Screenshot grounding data
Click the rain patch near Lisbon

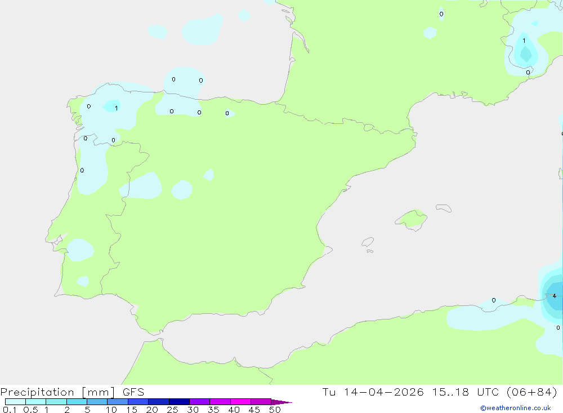click(80, 249)
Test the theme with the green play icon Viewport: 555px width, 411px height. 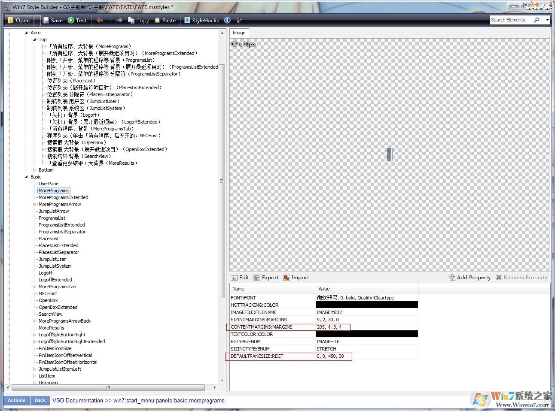pos(78,20)
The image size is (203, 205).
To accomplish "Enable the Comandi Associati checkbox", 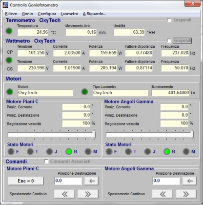I will pyautogui.click(x=46, y=162).
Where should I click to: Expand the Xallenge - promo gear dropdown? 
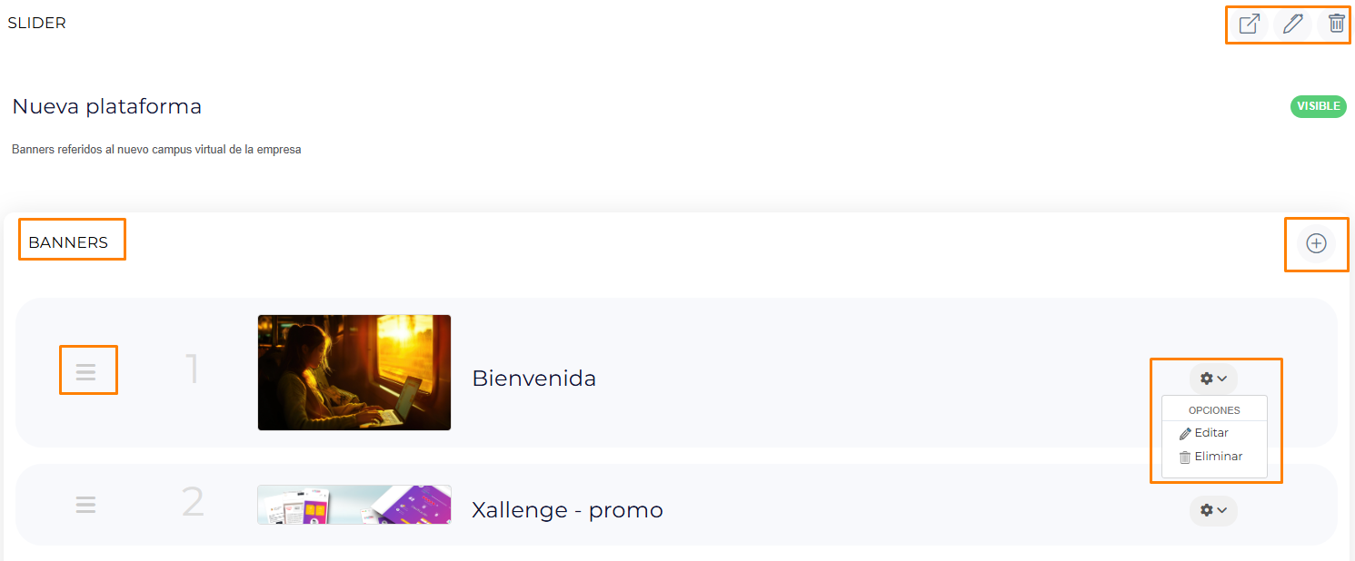click(x=1213, y=510)
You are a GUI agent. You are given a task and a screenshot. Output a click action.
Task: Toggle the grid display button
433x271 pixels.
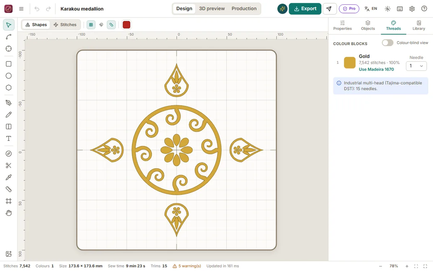91,25
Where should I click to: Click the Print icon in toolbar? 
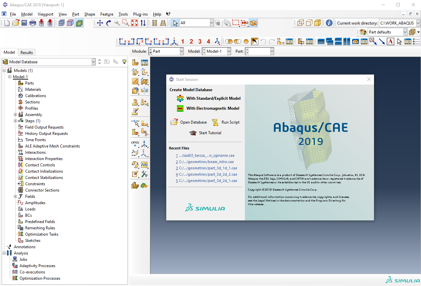(x=33, y=23)
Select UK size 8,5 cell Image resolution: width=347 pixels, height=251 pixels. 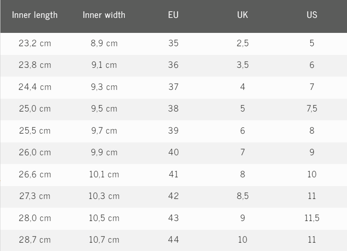(x=243, y=196)
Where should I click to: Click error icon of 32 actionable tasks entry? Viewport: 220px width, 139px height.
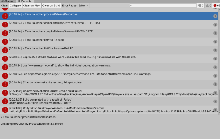pyautogui.click(x=5, y=84)
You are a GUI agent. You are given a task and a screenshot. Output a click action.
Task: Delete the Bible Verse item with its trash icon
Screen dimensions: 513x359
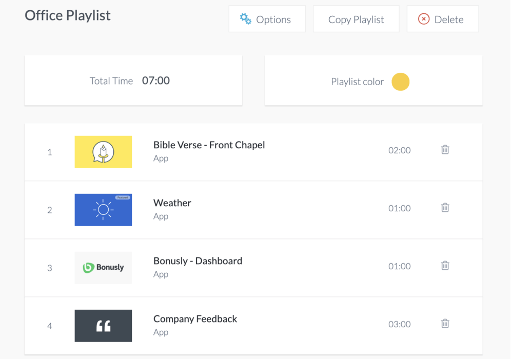445,150
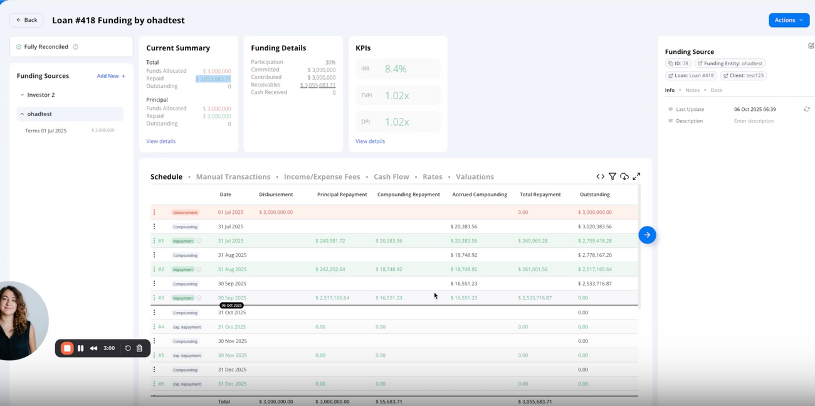
Task: Click the row options dots on the Disbursement row
Action: click(x=154, y=212)
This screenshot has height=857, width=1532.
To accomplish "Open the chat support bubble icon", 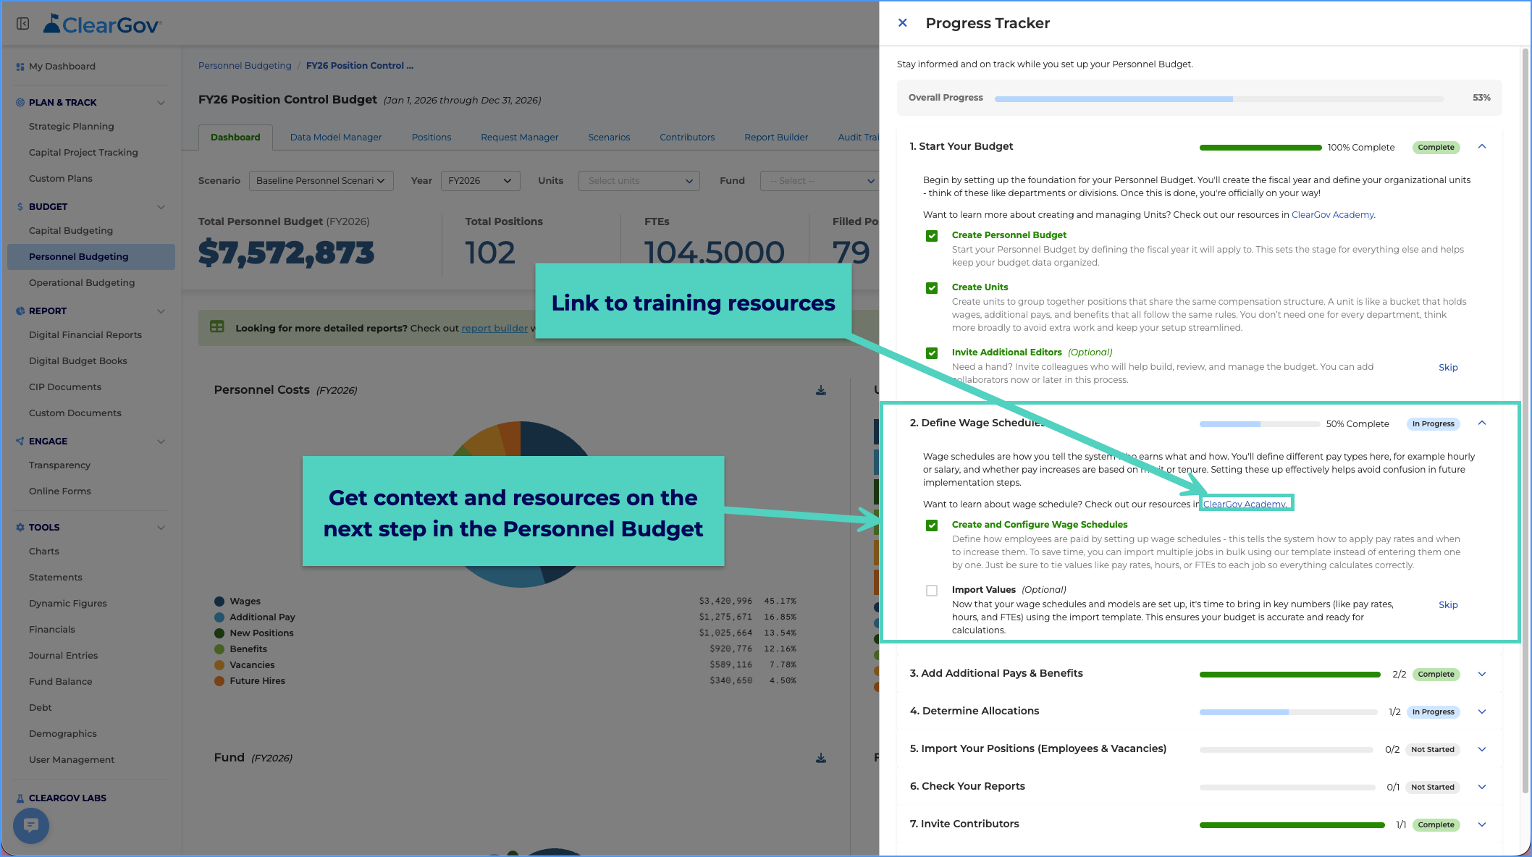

Exercise directions
Starting at the line that contains "Where should I click to: Click error", please write out each line through the last line of the data, both ends included, and keep pictures out of the copy.

Response to this exercise
Where should I click to: Click error icon of 32 actionable tasks entry? Viewport: 220px width, 139px height.
pyautogui.click(x=5, y=84)
You are a GUI agent. You are given a task and a screenshot. Output a click action.
Task: Delete the Bible Verse item with its trash icon
Screen dimensions: 513x359
445,150
Task: Click the row options dots on the Disbursement row
Action: click(x=154, y=212)
This screenshot has height=857, width=1532.
To accomplish "Open the chat support bubble icon", 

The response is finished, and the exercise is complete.